A comparison of the RCBM with the PBA and the SGM for the Riemannian median

Hajg Jasa 2024-06-27

Introduction

In this example we compare the Riemannian Convex Bundle Method (RCBM) [BHJ24] with the Proximal Bundle Algorithm, which was introduced in [HNP23], and with the Subgradient Method (SGM), introduced in [FO98], to find the Riemannian median. This example reproduces the results from [BHJ24], Section 5. The runtimes reported in the tables are measured in seconds.

using PrettyTables
using BenchmarkTools
using CSV, DataFrames
using ColorSchemes, Plots
using QuadraticModels, RipQP
using LinearAlgebra, LRUCache, Random
using ManifoldDiff, Manifolds, Manopt, ManoptExamples

Let $\mathcal M$ be a Hadamard manifold and $\{q_1,\ldots,q_N\} \in \mathcal M$ denote $N = 1000$ Gaussian random data points. Let $f \colon \mathcal M \to \mathbb R$ be defined by

\[f(p) = \sum_{j = 1}^N w_j \, \mathrm{dist}(p, q_j),\]
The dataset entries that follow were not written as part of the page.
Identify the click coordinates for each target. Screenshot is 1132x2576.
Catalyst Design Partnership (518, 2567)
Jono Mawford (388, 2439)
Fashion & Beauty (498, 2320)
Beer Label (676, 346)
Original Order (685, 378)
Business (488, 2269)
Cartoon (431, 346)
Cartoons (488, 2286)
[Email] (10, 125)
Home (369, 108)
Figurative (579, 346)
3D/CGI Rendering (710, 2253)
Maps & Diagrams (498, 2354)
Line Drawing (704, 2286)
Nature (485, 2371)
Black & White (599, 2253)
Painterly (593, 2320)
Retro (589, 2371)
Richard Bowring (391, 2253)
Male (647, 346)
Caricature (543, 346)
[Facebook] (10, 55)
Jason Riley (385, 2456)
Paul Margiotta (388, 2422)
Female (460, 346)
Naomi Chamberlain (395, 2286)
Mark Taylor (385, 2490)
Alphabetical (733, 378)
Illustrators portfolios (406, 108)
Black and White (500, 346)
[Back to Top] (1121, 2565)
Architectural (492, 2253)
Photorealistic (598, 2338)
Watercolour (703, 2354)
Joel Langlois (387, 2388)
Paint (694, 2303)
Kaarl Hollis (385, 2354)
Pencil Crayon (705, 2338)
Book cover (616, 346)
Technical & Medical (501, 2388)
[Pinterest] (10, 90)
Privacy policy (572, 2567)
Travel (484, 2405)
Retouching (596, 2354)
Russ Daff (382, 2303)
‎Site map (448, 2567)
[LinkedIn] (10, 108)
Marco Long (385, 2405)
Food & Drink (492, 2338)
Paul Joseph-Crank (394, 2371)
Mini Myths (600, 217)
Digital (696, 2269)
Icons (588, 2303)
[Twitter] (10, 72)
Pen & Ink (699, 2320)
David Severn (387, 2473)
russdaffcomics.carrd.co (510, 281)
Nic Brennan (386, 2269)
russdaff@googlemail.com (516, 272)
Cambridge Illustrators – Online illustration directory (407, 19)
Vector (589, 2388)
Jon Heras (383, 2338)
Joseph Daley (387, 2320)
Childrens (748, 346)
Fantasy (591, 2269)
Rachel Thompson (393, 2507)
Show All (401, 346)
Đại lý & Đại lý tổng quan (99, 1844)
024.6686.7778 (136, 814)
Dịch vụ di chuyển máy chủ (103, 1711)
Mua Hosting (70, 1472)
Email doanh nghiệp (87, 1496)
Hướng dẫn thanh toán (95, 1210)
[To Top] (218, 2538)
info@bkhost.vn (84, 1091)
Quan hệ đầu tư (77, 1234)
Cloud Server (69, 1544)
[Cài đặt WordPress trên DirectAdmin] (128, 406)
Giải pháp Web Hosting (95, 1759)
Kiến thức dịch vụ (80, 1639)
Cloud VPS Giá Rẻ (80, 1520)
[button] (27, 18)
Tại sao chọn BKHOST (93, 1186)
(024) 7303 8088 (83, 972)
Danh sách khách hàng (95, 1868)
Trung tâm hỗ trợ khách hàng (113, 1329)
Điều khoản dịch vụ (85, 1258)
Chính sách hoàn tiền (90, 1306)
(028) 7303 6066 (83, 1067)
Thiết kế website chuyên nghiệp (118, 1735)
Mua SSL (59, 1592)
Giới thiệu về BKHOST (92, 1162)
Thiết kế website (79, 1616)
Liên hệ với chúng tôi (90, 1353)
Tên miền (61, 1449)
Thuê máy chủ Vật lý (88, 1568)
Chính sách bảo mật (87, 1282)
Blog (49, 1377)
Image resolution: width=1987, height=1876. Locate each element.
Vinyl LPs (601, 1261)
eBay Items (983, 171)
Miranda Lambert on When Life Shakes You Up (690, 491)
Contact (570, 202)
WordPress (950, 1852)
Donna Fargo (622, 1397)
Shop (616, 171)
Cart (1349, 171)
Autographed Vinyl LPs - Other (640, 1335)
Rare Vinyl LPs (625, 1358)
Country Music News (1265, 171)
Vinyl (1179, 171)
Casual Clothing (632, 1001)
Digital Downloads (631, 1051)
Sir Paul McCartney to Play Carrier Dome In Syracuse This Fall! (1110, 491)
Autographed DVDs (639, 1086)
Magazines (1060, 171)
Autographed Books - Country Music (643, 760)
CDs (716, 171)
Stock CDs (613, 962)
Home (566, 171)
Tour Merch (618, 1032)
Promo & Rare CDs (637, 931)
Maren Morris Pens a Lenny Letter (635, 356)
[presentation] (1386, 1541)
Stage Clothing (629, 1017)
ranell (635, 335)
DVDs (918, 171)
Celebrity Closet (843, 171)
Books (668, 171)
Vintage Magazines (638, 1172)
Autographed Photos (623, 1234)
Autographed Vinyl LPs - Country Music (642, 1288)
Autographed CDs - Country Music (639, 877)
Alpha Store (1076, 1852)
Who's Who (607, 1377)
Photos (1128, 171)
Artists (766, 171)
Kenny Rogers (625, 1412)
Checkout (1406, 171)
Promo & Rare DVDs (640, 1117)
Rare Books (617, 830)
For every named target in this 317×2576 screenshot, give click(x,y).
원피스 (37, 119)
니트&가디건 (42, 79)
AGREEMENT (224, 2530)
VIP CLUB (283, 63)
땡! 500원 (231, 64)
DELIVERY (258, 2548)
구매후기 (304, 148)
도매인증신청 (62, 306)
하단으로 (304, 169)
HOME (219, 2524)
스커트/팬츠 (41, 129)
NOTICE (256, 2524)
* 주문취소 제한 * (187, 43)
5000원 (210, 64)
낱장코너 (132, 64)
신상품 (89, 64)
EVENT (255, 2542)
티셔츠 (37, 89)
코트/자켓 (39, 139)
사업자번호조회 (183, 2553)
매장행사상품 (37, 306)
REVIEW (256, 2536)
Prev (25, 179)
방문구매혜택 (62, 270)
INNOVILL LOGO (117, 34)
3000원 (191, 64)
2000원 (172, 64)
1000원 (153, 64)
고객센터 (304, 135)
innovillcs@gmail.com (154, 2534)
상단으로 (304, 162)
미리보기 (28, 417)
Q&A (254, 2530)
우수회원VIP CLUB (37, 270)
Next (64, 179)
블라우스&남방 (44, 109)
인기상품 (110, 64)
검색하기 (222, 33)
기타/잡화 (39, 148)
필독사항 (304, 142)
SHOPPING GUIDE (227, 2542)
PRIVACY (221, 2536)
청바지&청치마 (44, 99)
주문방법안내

where $w_j$, $j = 1, \ldots, N$ are positive weights such that $\sum_{j = 1}^N w_j = 1$.

The Riemannian geometric median $p^*$ of the dataset

\[\mathcal D = \{ q_1,\ldots,q_N \, \vert \, q_j \in \mathcal M\text{ for all } j = 1,\ldots,N \}\]

is then defined as

\[ p^* \coloneqq \operatorname*{arg\,min}_{p \in \mathcal M} f(p),\]

where equality is justified since $p^*$ is uniquely determined on Hadamard manifolds. In our experiments, we choose the weights $w_j = \frac{1}{N}$.

We initialize the experiment parameters, as well as utility functions.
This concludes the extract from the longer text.